Beyond Expression Similarity: Contrastive Learning Recovers Functional Gene Associations from Protein Interaction Structure

arXiv cs.LG / 3/24/2026

💬 OpinionSignals & Early TrendsIdeas & Deep AnalysisModels & Research

Key Points

  • The paper introduces a contrastive learning approach (Contrastive Association Learning, CAL) under the PAM framework, arguing that useful links arise from shared co-occurrence contexts rather than embedding similarity.
  • Experiments in molecular biology show that training CAL on protein–protein interaction data recovers gene functional associations far better than gene-expression similarity, achieving cross-boundary AUCs of 0.908 (CRISPRi/K562) and 0.947 (DepMap).
  • Cross-domain testing indicates inductive transfer works better in biology than in text, with node-disjoint splits yielding AUC 0.826 (+0.127 vs baselines), suggesting physically grounded interaction signals generalize.
  • The authors find CAL scores anti-correlate with protein interaction degree (Spearman r = -0.590) and that improvements concentrate on understudied genes with focused interaction profiles.
  • They observe that higher-quality association data can outperform larger but noisier training sets, with results stable across random seeds and threshold choices.

Abstract

The Predictive Associative Memory (PAM) framework posits that useful relationships often connect items that co-occur in shared contexts rather than items that appear similar in embedding space.

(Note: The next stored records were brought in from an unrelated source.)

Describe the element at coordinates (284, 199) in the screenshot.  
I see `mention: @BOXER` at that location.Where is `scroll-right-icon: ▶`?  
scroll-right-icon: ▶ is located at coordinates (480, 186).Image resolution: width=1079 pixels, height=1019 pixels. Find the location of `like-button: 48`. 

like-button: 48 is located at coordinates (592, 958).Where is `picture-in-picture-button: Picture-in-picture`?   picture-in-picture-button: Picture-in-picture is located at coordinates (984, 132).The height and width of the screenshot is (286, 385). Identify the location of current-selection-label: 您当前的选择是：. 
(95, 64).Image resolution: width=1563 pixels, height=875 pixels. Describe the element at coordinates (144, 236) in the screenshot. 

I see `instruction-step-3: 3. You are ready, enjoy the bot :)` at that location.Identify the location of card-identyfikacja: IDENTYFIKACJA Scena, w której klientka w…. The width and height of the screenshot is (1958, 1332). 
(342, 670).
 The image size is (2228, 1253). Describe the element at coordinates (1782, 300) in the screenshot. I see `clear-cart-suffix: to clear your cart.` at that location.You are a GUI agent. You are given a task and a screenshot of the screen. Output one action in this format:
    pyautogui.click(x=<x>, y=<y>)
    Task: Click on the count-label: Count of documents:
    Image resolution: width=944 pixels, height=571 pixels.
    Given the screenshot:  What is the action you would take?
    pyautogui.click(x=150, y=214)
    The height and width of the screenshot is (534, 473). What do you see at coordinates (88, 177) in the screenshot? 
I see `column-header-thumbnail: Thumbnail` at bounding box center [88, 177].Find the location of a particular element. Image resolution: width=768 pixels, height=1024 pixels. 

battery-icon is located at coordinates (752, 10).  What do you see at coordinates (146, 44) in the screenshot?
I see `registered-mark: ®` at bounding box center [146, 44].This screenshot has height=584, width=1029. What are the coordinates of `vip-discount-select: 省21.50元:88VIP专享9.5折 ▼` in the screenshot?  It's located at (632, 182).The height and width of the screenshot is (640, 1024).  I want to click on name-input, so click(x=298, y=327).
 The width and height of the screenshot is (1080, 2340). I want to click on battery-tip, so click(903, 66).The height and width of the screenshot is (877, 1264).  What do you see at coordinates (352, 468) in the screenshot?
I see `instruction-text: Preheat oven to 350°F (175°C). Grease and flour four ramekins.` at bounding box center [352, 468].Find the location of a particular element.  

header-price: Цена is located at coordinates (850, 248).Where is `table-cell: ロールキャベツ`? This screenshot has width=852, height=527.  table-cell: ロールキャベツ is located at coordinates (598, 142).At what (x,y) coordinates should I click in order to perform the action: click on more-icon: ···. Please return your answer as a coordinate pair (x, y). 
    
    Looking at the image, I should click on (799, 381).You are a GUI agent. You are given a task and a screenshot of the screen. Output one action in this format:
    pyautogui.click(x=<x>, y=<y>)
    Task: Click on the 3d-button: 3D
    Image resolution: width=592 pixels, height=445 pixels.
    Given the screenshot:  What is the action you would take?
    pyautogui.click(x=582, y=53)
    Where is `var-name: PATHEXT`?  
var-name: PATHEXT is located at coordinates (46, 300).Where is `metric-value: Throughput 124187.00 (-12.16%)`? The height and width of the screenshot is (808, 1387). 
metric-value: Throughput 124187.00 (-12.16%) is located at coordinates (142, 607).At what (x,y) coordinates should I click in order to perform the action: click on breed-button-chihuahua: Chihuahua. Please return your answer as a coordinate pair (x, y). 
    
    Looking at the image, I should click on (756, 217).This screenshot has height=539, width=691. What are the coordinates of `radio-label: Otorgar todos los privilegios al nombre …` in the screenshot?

A contrastive MLP trained on co-occurrence annotations--Contrastive Association Learning (CAL)--has improved multi-hop passage retrieval and discovered narrative function at corpus scale in text. We test whether this principle transfers to molecular biology, where protein-protein interactions provide functional associations distinct from gene expression similarity. Four experiments across two biological domains map the operating envelope. On gene perturbation data (Replogle K562 CRISPRi, 2,285 genes), CAL trained on STRING protein interactions achieves cross-boundary AUC of 0.908 where expression similarity scores 0.518. A second gene dataset (DepMap, 17,725 genes) confirms the result after negative sampling correction, reaching cross-boundary AUC of 0.947. Two drug sensitivity experiments produce informative negatives that sharpen boundary conditions. Three cross-domain findings emerge: (1) inductive transfer succeeds in biology--a node-disjoint split with unseen genes yields AUC 0.826 (Delta +0.127)--where it fails in text (+/-0.10), suggesting physically grounded associations are more transferable than contingent co-occurrences; (2) CAL scores anti-correlate with interaction degree (Spearman r = -0.590), with gains concentrating on understudied genes with focused interaction profiles; (3) tighter association quality outperforms larger but noisier training sets, reversing the text pattern. Results are stable across training seeds (SD < 0.001) and cross-boundary threshold choices.